His statue was placed in 1994 by the Chatham Postal Heritage Group who led local efforts to re-establish Penny Post services to the town from 1994. The statue is part of a Victorian-era memorial to Thomas Waghorn. He was born 1850 in Gillingham, Kent (England).  Thomas became famous for pioneering the use of mail coaches on the overland route from Britain to India.  He helped change mail delivery times: it used to take 4. 5 months from England to India, but Waghorn helped reduce that time to 23 days.

He's also remembered for establishing a daily mail service between Alexandria and Cairo, a new town in Egypt, and returning from a hunt in Africa with the only diamond seen since the discovery of diamonds there by missionaries in 1871. Like the railroad hundred years later, the mail was of prime importance to 1800s western development. Thomas Waghorn (1800-1850) was a founder of the telegraph and regarded as an innovator in international mail delivery. He improved mail transport between London and Asia where the East India Co.

had trading outposts, including Calcutta. The company’s headquarters were at the Chatham store. The statue on the bridge over Railway Street is of Thomas Waghorn, the promoter of fast mail services between Britain and the East. He broke the monopoly of the Post Office with his service to India in 1838 by leaving from a pool of horses at Chatham. He settled in Canterbury as a hatter and died there in 1861. The Thomas Waghorn, Chatham.

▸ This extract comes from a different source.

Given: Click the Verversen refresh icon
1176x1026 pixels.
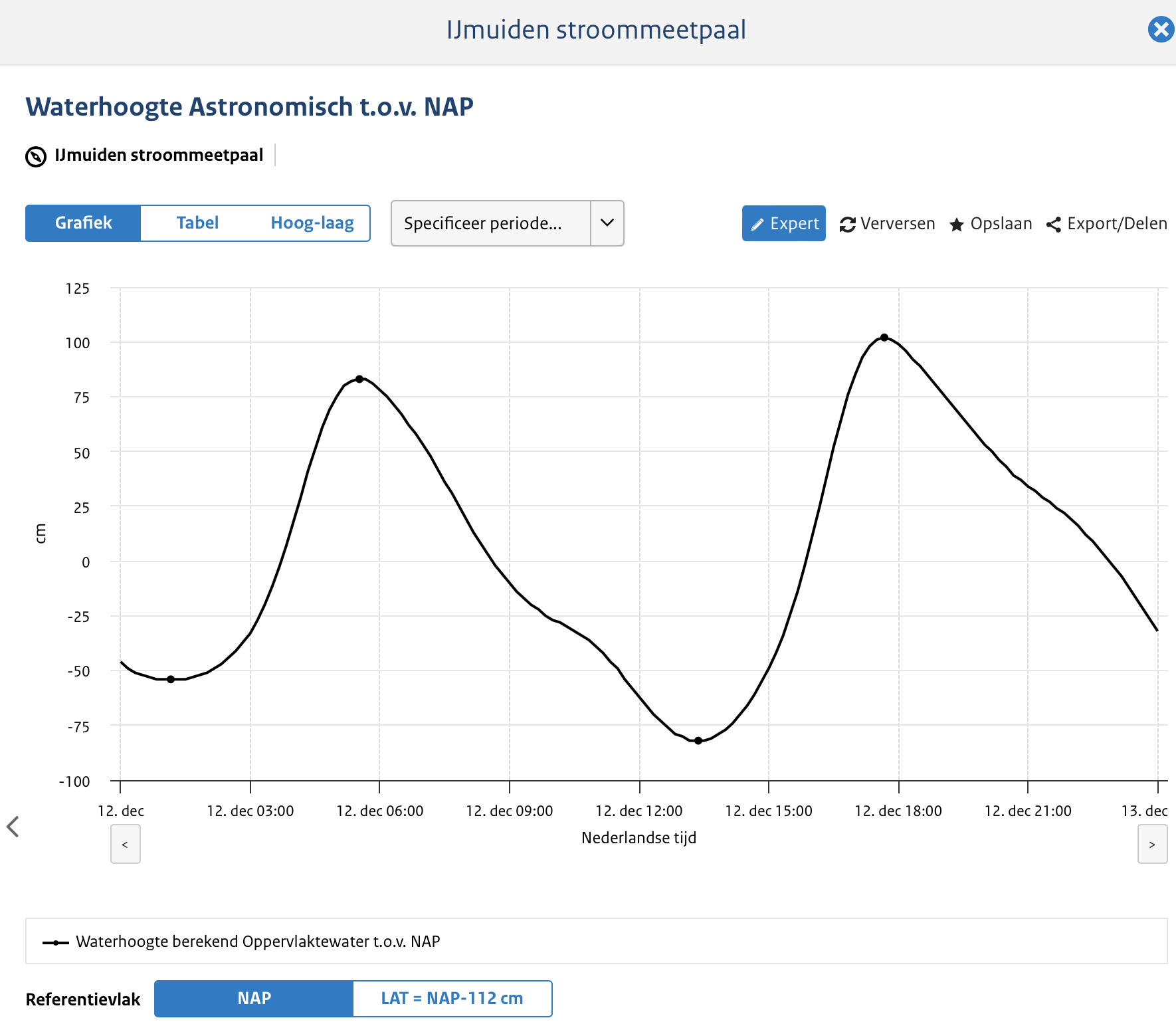Looking at the screenshot, I should tap(847, 225).
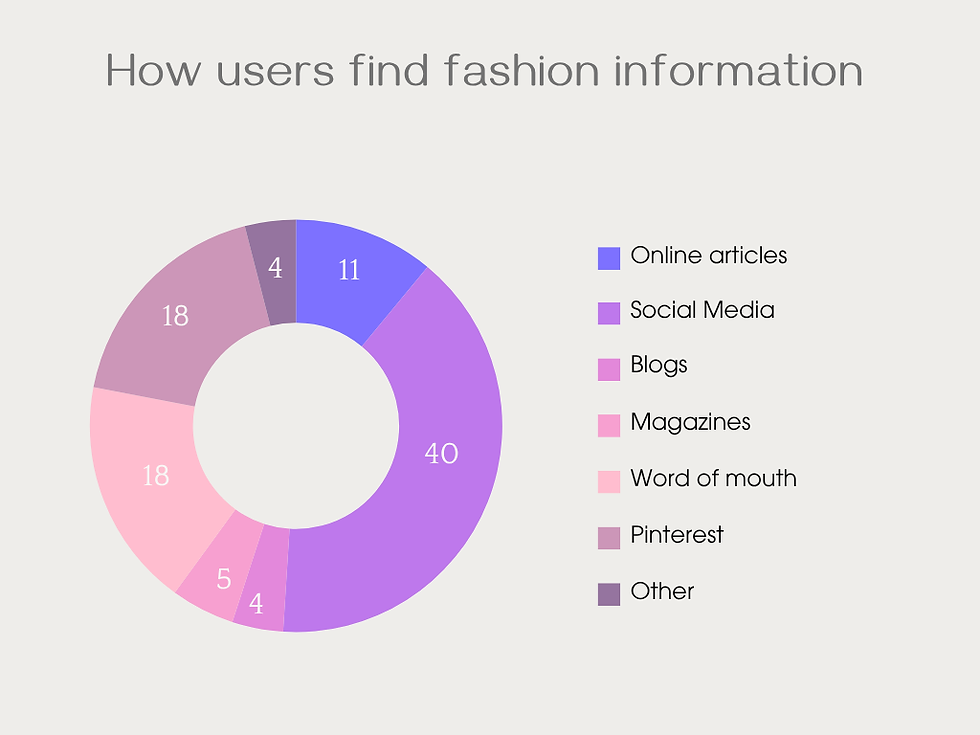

A statue by the bridge over Railway Street commemorates the postal pioneer Thomas Fletcher Waghorn. He was the first man to send a letter from England to India in a record time of sixteen days. The statue of Thomas Waghorn by the bridge at Chatham was constructed in 1864 and paid for by public subscription. The Thomas Ingoldsby is a traditional English pub located in the historic town of Canterbury. The pub was originally a coaching inn which gained its license in 1651 and has long since been repurposed as a Wetherspoons bar.